London(CNN) The partner of Wikileaks founder Julian Assange has revealed the couple had two children while he was living in the Ecuadorian embassy in London.
In a video posted online and shared by WikiLeaks -- on the one year anniversary of his arrest -- Stella Moris said she and Assange met in 2011 when she was brought onto his legal team.
"I'd been in the embassy almost every single day and got to know Julian very well and in 2015 we got together," she said. "We fell in love. This is a person that I knew well by then. The person I know the most in the world. He's extraordinary, he's generous, and he's very tender and loving."
She said they now have two sons -- Max and Gabriel. Moris is part of the international legal team working for Assange, she is not involved in the current extradition case.
"Forming a family was a deliberate decision to break down those walls around him... and imagine a life beyond that prison," she said.

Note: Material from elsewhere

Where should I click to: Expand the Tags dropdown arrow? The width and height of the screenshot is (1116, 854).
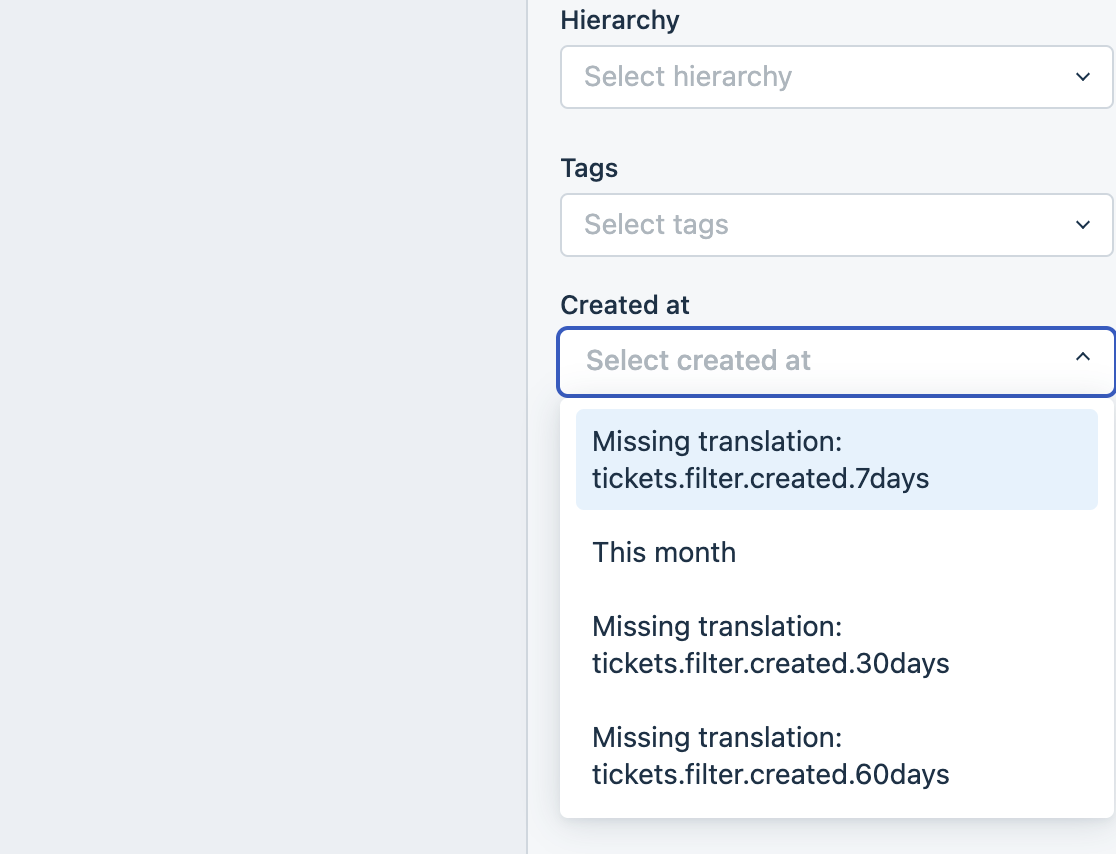(x=1082, y=225)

"While for many people it would seem insane to start a family in that context, for us it was the sane thing to do. It was what keeps things real. And it does. It grounds me and when Julian sees the children, it gives him a lot of peace."
She said falling in love had been "an act of rebellion" and she didn't think people understood "the extreme situation and pressure" the couple had faced.
Assange, 48, has been held in the high-security Belmarsh prison in London for the past year, after he was dragged out of the Ecuadorian embassy. He had been holed up at the embassy, yards from the Harrods department store in Knightsbridge, since 2012, when he was granted asylum as part of a bid to avoid extradition to Sweden, where he was facing allegations of sexual assault. The Swedish case has since been dropped, but Assange feared US extradition due to his work with WikiLeaks and remained in the embassy. He has repeatedly denied any wrongdoing.
Moris said she is struggling to think of how to explain to the children why Assange is in prison and became emotional when describing why she had decided to go public with her identity.
"I have taken so many steps for so many years and I feel like Julian's life might be coming to an end," she said. "It's been 10 years of breaking someone down -- trying to destroy his life. It's a well-known pattern for whistleblowers -- people who expose the powerful."
"Somehow everyone has failed Julian. We have all failed Julian."
Assange's legal team had made an application for bail, arguing that the coronavirus epidemic made it unsafe for him to remain in prison. It was rejected. According to Britain's PA Media, Moris spoke in support of the bail application.
PA reports that the court declined her request for anonymity. However, the judge delayed making the woman's identity public until 4 p.m. on April 14, pending a possible judicial review at the High Court.
WikiLeaks spokesman Joseph Farrell told CNN on Monday: "Ms. Moris did not take this decision lightly. She has protected her family's privacy fiercely for many years. She wanted to speak in support of Julian's bail application given the grave risk to his health amidst the Covid-19 pandemic and the judge refused her anonymity, forcing her to go public. She is a serious, intelligent and principled person -- and a brilliant legal analyst."
Lawyer Aitor Martínez, a member of Assange's legal team, told CNN that Moris has worked with their team since the beginning. "She has always been very protective of her privacy, and this is why she is not used to interacting with the press and has not been exposed to it before," Martínez said.
Assange's extradition hearing in London is due to continue on May 18.